| WHAT THE TASK ASKS |
Using the entries below, copy out all lines where "dimensions" is found.

DATA START

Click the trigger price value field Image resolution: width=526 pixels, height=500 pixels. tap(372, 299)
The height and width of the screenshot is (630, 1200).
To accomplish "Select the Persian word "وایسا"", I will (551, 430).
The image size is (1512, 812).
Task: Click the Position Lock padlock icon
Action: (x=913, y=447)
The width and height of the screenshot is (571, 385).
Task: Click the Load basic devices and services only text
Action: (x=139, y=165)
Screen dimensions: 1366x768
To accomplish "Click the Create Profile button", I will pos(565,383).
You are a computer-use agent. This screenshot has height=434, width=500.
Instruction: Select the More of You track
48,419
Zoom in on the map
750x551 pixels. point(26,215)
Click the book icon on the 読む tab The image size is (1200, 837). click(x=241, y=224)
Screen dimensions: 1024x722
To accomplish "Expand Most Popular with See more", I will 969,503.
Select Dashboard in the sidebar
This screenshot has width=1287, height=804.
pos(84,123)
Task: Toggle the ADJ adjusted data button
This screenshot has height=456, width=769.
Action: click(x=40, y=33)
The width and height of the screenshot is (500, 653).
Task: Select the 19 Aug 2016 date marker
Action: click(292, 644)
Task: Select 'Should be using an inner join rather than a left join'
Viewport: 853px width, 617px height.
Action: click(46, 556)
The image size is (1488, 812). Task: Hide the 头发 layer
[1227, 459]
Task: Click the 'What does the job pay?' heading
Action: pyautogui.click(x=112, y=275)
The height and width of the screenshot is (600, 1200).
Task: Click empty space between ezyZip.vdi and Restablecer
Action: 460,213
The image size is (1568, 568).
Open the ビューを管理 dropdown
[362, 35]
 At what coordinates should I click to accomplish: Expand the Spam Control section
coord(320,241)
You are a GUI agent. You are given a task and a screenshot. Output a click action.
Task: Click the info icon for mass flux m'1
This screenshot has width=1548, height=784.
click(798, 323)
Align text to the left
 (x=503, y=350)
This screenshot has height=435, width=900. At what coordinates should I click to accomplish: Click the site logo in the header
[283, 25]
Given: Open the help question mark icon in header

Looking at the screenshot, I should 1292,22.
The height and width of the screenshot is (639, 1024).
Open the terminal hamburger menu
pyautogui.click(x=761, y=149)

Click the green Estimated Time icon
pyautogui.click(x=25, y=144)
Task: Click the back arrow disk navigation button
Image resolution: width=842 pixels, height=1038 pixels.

DATA END

| WRITTEN SOLUTION |
Screen dimensions: 1366x768
Screen dimensions: 1024x722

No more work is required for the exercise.